У Джеммы был особенно милый, непрестанный, тихий смех с маленькими презабавными взвизгиваньями… Санина так и разбирало от этого смеха – расцеловал бы он ее за эти взвизгиванья! Ночь наступила наконец. Надо ж было и честь знать! Простившись несколько раз со всеми, сказавши всем по нескольку раз: до завтра! (с Эмилем он даже облобызался), Санин отправился домой и понес с собою образ молодой девушки, то смеющейся, то задумчивой, то спокойной и даже равнодушной, – но постоянно привлекательной! Ее глаза, то широко раскрытые и светлые и радостные, как день, то полузастланные ресницами и глубокие и темные, как ночь, так и стояли перед его глазами, странно и сладко проникая все другие образы и представления. О гне Клюбере, о причинах, побудивших его остаться во Франкфурте, – словом, о всем том, что волновало его накануне – он не подумал ни разу. XIV Надо ж, однако, сказать несколько слов и о самом Санине. Во-первых, он был очень и очень недурен собою. Статный, стройный рост, приятные, немного расплывчатые черты, ласковые голубоватые глазки, золотистые волосы, белизна и румянец кожи – а главное: то простодушновеселое, доверчивое, откровенное, на первых порах несколько глуповатое выражение, по которому в прежние времена тотчас можно было признать детей степенных дворянских семей, «отецких» сыновей, хороших баричей, родившихся и утучненных в наших привольных полустепных краях; походочка с запинкой, голос с пришепеткой, улыбка, как у ребенка, чуть только взглянешь на него… наконец, свежесть, здоровье – и мягкость, мягкость, мягкость, – вот вам весь Санин. А во-вторых, он и глуп не был и понабрался кое-чего.
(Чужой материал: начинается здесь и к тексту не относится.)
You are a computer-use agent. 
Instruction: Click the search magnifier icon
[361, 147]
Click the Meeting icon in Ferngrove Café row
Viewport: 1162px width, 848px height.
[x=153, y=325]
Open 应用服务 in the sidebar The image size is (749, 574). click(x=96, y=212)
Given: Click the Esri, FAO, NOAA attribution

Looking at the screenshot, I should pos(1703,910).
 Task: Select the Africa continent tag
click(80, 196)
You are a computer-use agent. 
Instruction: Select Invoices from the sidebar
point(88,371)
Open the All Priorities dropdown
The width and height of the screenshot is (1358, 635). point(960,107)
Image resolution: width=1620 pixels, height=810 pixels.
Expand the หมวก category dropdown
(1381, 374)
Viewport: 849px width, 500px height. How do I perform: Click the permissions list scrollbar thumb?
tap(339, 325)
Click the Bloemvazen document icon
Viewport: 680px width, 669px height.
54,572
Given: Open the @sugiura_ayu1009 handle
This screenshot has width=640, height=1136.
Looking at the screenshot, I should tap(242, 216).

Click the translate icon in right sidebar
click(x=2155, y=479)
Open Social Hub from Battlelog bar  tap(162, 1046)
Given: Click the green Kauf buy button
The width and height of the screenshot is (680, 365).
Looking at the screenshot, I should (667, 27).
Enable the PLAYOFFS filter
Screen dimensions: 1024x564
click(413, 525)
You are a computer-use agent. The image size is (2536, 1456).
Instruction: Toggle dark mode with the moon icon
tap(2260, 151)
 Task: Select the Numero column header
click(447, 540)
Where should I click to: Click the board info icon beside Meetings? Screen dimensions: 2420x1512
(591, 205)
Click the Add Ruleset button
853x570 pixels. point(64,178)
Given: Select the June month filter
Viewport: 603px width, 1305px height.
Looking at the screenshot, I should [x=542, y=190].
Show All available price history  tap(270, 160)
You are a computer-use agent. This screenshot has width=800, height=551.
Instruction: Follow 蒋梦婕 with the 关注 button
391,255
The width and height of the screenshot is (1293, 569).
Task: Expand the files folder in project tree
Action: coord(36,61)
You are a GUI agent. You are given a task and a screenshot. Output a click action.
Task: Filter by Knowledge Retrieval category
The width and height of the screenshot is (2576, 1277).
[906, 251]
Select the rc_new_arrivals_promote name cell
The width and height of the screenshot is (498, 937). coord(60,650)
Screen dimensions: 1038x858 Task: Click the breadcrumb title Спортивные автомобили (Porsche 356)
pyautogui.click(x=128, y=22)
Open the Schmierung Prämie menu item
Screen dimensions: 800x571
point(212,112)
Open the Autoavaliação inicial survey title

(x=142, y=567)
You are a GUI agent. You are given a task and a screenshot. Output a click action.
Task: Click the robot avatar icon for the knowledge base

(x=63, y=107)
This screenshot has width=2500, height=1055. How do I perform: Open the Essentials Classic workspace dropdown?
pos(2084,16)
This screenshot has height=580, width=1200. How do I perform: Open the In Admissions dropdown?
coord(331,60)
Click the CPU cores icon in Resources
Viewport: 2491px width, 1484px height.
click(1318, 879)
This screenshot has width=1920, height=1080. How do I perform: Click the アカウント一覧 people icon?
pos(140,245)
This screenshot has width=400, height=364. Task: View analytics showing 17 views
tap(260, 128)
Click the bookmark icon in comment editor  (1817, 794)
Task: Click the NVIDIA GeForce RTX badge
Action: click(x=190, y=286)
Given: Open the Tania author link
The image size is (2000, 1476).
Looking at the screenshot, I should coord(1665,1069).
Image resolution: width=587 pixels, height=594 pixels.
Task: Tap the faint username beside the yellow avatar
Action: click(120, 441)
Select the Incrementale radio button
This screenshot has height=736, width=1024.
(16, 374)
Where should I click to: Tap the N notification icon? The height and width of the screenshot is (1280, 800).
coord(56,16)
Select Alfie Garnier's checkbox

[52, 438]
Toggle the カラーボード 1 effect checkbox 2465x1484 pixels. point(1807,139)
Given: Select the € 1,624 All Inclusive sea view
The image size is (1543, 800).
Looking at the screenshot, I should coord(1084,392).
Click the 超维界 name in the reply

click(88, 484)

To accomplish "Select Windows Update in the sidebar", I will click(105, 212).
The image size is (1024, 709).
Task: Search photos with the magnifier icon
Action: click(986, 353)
Свежим он остался, несмотря на заграничную поездку: тревожные чувства, обуревавшие лучшую часть тогдашней молодежи, были ему мало известны. В последнее время в нашей литературе после тщетного искания «новых людей» начали выводить юношей, решившихся во что бы то ни стало быть свежими… свежими, как фленсбургские устрицы, привозимые в С.Петербург … Санин не походил на них. Уж коли пошло дело на сравнения, он скорее напоминал молодую, кудрявую, недавно привитую яблоню в наших черноземных садах – или, еще лучше: выхоленного, гладкого, толстоногого, нежного трехлетка бывших – «господских» конских заводов, которого только что начали подганивать на корде… Те, которые сталкивались с Саниным впоследствии, когда жизнь порядком его поломала и молодой, наигранный жирок давно с него соскочил, – видели в нем уже совсем иного человека.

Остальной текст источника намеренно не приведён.